Num mês recheado de fatos que merecem uma reflexão particularizada (coisa que não temos condições de realizar nesse exíguo espaço), como a agressão policial sofrida pelos professores do Distrito Federal no dia 28 de outubro na manifestação que realizavam pelo dia do funcionário público; o crime de lesa-humanidade perpetrado pelo rompimento da barragem da mineradora Samarco, em Mariana – MG; as reações beócias de parte do setor conservador brasileiro em torno do tema da redação do ENEM 2015; a decisão judicial que inocentou o policial que assassinou a queima-roupa a criança Eduardo de Jesus em sua residência no Complexo do Alemão; resolvemos destacar a aprovação do projeto de lei de autoria do senador Roberto Requião (PMDB – PR) que garante o direito de resposta ou retificação do ofendido por matéria divulgada, publicada ou transmitida por veículo de comunicação social, por entendermos que é uma novidade que amplia nosso horizonte democrático na luta por mais direitos e justiça.

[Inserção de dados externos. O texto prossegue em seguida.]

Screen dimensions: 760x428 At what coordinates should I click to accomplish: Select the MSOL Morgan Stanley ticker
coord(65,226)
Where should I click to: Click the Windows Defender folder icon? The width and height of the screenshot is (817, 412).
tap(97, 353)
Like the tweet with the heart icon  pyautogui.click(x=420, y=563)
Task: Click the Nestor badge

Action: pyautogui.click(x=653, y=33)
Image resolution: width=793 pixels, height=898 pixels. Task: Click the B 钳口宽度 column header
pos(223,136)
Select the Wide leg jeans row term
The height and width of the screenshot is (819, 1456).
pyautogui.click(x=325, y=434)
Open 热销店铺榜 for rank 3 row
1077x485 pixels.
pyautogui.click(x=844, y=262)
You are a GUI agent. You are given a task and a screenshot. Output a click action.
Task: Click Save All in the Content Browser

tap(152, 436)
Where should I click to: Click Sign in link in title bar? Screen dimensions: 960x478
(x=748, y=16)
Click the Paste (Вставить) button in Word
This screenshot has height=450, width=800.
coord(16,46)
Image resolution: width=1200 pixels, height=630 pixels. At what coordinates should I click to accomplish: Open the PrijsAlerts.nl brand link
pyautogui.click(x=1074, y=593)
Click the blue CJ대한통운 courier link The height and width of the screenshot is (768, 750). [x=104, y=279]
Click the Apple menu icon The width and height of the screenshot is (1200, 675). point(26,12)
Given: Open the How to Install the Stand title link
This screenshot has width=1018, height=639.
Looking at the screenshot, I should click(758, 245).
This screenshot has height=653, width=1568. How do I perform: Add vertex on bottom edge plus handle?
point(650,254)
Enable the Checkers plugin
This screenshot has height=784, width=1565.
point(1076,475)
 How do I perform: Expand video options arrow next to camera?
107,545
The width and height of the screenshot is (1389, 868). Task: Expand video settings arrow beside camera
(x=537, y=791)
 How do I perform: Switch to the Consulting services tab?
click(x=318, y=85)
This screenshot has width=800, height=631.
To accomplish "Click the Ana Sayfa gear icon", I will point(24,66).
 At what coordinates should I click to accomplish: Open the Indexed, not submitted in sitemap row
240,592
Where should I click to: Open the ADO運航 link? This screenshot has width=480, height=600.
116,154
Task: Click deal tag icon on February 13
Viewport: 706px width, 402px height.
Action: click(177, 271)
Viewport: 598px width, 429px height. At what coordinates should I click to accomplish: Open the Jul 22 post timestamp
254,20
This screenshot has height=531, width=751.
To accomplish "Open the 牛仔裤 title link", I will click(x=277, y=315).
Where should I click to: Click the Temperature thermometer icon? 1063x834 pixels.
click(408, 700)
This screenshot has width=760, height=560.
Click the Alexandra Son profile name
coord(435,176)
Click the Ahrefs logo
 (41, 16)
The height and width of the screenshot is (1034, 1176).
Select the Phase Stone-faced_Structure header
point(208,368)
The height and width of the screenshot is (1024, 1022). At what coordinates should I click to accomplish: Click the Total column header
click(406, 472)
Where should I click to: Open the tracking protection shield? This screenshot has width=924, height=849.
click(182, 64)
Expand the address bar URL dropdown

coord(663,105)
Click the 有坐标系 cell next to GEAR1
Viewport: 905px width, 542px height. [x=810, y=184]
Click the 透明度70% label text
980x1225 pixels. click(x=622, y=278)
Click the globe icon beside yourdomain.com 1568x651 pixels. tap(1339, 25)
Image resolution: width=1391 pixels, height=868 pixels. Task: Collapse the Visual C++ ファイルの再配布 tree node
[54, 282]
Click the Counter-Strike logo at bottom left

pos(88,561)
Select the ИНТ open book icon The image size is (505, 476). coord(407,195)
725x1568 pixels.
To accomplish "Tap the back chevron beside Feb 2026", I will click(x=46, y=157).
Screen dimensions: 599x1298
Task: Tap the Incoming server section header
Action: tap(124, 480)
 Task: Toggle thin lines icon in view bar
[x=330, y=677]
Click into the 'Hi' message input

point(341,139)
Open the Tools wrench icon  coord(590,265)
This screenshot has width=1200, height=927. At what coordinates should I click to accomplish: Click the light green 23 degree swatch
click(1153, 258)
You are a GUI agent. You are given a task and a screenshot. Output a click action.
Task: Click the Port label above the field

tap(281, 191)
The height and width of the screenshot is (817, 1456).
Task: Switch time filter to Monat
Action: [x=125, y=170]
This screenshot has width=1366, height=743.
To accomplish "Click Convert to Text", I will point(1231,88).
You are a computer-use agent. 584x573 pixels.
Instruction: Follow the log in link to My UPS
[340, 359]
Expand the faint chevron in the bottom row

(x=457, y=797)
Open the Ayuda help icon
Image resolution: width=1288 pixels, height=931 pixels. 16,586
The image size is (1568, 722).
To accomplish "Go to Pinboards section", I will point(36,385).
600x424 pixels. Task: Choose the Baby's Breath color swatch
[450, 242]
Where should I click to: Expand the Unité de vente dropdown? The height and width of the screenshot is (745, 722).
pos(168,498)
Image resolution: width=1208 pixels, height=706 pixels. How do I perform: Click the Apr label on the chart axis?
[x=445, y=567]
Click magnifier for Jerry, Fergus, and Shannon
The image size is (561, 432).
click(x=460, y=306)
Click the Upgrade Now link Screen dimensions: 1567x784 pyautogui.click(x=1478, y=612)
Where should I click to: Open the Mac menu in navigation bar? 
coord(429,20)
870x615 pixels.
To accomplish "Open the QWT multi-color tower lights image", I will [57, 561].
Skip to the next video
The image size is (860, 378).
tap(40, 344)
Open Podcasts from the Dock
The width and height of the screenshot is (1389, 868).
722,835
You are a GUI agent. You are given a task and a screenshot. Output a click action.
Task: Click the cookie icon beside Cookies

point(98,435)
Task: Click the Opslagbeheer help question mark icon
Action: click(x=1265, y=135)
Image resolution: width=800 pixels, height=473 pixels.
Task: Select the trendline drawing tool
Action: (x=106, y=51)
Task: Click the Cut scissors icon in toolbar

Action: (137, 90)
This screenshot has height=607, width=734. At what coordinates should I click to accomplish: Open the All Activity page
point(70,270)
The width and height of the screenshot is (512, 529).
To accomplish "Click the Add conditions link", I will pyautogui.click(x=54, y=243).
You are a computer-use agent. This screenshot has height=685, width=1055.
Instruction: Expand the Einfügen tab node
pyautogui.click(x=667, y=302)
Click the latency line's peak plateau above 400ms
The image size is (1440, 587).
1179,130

Como lembra o sociólogo José de Sousa Martins, no Brasil as construções positivistas republicanas tentaram sempre “civilizar” a nova nação capitalista, tentando renegar o passado escravista. Por essa razão, a realidade complexa da escravidão, com suas consequências, suas expressões sócio-culturais e sua memória foram colocadas à margem da sociedade que se buscava imaginar e edificar. Ao invés de tentar solucionar o déficit social criado pela colonização escravista, os políticos nacionais, em nome do progresso e do lucro capitalista, relegaram para a marginalidade e para a pobreza os homens e mulheres comuns desta nação. Pobreza econômica, cultural e política.
Entretanto, desde 2003 uma nova etapa de nossa democracia despontou no horizonte, procurando combater o caráter excludente sobre o qual se alicerçou a história de nossa construção como nação. Uma das mais evidentes exclusões nesse processo secular é a falta de acesso aos espaços de comunicação social. Com certeza, a conquista do direito de resposta virá a somar na redução do poder concentrado dos meios de comunicação nacional. Trata-se ainda de uma luta de Davi contra Golias, mas, como atesta a história, com os meios e estratégias eficazes o anãozinho conseguiu vencer a batalha contra o gigante. A luta continua.